Again pay attention to an abnormality and the traditional error handling method, the difference between the expansion coefficient and the inclusion coefficient. Using an abnormal code is more concise, it is easier to understand.
3. Participate the error and distinguish between error types.
Abnormal (we) is often divided into categories or groups. For example, you can imagine a set of exceptions, each representing a special exception for array operations: index beyond the range of array, the element to be inserted is an error, the elements to find are not in array. Moreover, you can imagine that some functions will handle all such exceptions (About arrays), and some other functions will handle special exceptions (only invalid index exception).
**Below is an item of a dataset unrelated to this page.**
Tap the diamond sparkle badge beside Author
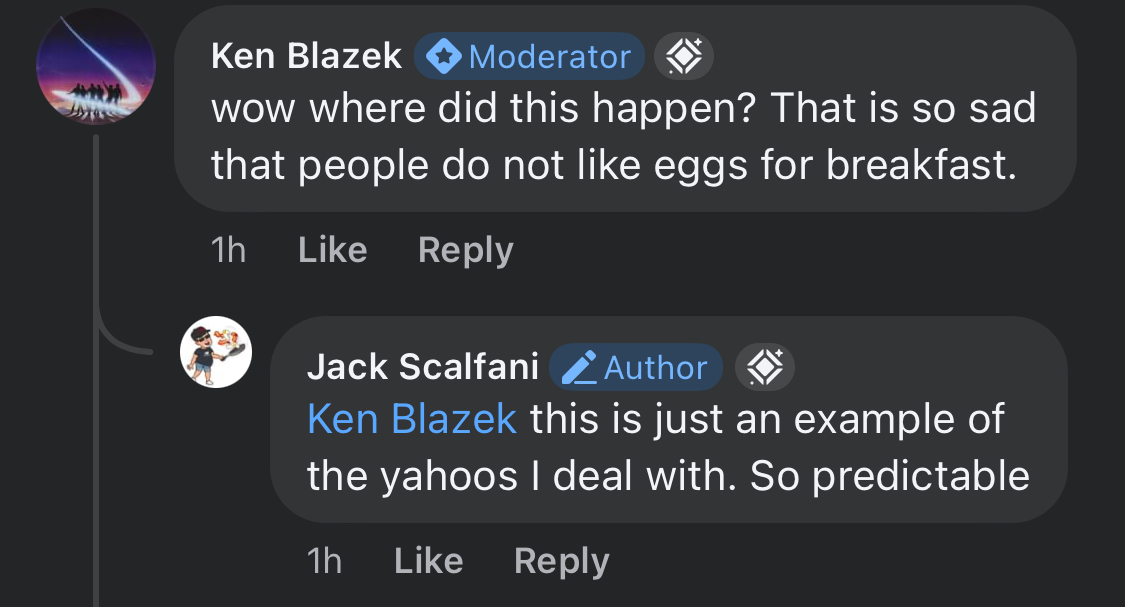pyautogui.click(x=765, y=367)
Since all abnormalities in the Java program is first object, exception packets and classifications becomes a class inheritance natural result. Java exception must be Throwable or an example of the throwable subclass. Just like you can inherit from other Java class, you can also create a subclass of Thowable, or grandson (inherited from the Thowable subclass). Each leaf node (there is no subclass) represents a special type of exception, and each node (Node) (class with one or more subclasses) represents a group of associated exceptions. For example, in the following chart, ArrayException is the subclass of Exception (a subclass of throwable), which has three subclasses.
InvalidIndexexception, ElementTyPeException, and Nosuchelementexception are all leaves, which are errors that occur when operating arrays. One way to capture an abnormality is to capture only examples of leaf classes. For example, an exception controller simply capturing an invalid index exception, its code looks like this:
Catcatch (InvalidIndexexception E) {
.
}
Arrayexecption is a node (Node) class that represents any errors that occur when you operate arrays, including any one of all subclasses that represent an error. If a function is a group or a class of exceptions, as long as these exceptions are specified in the CATHC statement (SuperClass). For example, to capture all array exceptions without specifying a specific type, the exception controller will capture ArrayException:
Catch (arrayexception e) {
.
}
This exception controller will capture all array exceptions, including InvalidIndexException, ElementTyPeException, and Nosuchelementexception. You can find an exceptional type in the parameter E of an exception controller. You can even build such an exception controller, which processes all of Exception.
Catch (Exception E) {
.
}
The exception controller shown above is too universal, doing so that your code handles too much error, you need to handle many exceptions you don't want to handle, so you can't process an exception. Usually we don't recommend writing a general unusual processor.
As you can see, you can create a set of exceptions and handle these exceptions in a general way; you can specify an exception type to distinguish an exception, and process an exception in an accurate way.
What's next?
Now you can understand the use of exceptions in the Java program, now I am going to learn how to use them.